June 20, 2011 – NCUA’s board on Friday released an advance notice of proposed rulemaking seeking input on whether and to what extent federal credit unions should be allowed to engage in derivatives contracts.
Currently, only a handful of federal credit unions are authorized by the agency engage in derivatives contracts. The activity is conducted as part of an investment pilot program that has been in place for 12 years. NCUA is seeking comments on whether it should modify its investment rules to permit more credit unions to buy and sell financial derivates to offset interest-rate risk.
NAFCU President Fred Becker welcomed NCUA’s move to address this issue, noting that it could lead to a rule that provides credit unions added flexibility in serving their members.
One of the concerns NCUA noted in Thursday’s board meeting is that derivative transactions in the market have been used in a highly speculative manner. However, the Dodd-Frank Act sets new requirements in the clearing of derivatives that are intended to reduce risk, increase transparency and promote market integrity.
Specifically, the act requires “financial entities” to clear their derivatives transactions through a “derivatives clearing organization,” or clearinghouse, unless there is an exception to mandatory clearing.
The Commodity Futures Trading Commission is considering a proposed rule that would set new requirements governing the elective exception to mandatory clearing of swaps available to swap counterparties, and NCUA says credit unions may qualify for this exception. Reporting would be required. (NAFCU submitted comments to the CFTC and the Securities and Exchange Commission earlier this year, seeking an exemption for credit unions.)
NCUA’s board is taking a cautious view of the issue but encouraging input from credit unions to determine the level of interest in such activity.
The agency will take comments on the ANPR for 60 days following its publication in the Federal Register. NAFCU is preparing a Regulatory Alert for members.

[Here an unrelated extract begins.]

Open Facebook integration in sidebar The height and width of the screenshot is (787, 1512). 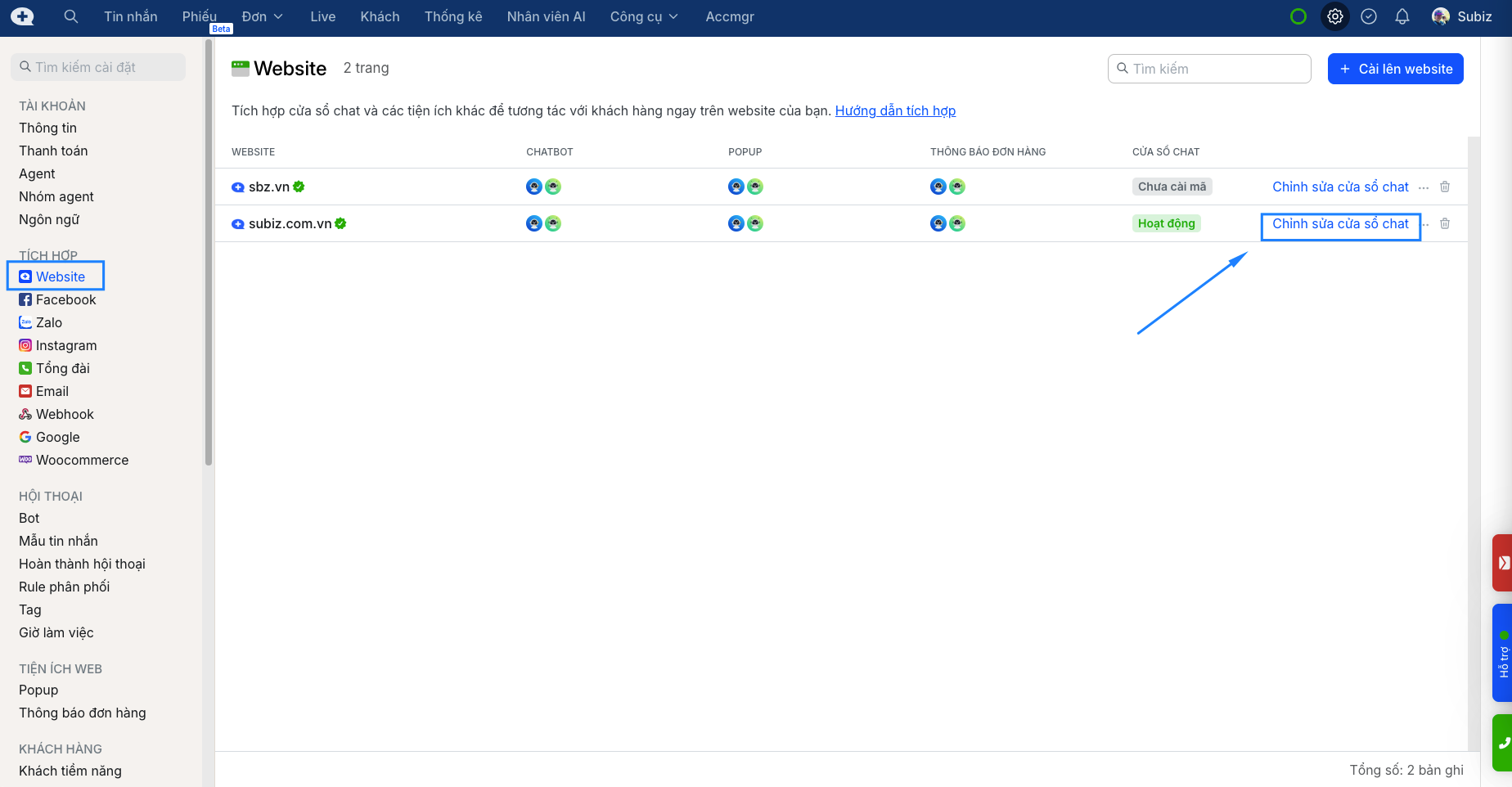pyautogui.click(x=65, y=299)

In other action Friday, the board:
- Approved a final rule on qualifying for low-income designation: Effective 30 days after publication, this final rule allows federal credit unions that don’t qualify for the agency’s low-income designation using its geo-coding software to submit an analysis of a statistically valid sample of their member income data as evidence that they serve a predominately low-income population. The data must be drawn entirely from loan data or survey data; NCUA has 60 days to make a final decision on whether to grant the designation.
- Approved technical correction no golden parachute and indemnification payments: Issued as an interim final rule, this technical correction excludes Internal Revenue Code section 457 (b) plans from the definition of a prohibited golden parachute payment, as similar retirement and deferred-compensation plans are excluded. NCUA is taking comments for 30 days
NAFCU supports the final rule on qualification for the low-income designation. “Regarding the interim rule on golden parachutes and indemnification payments, we welcome greater clarity on this subject, but we have concerns with some outstanding issues,” said Becker.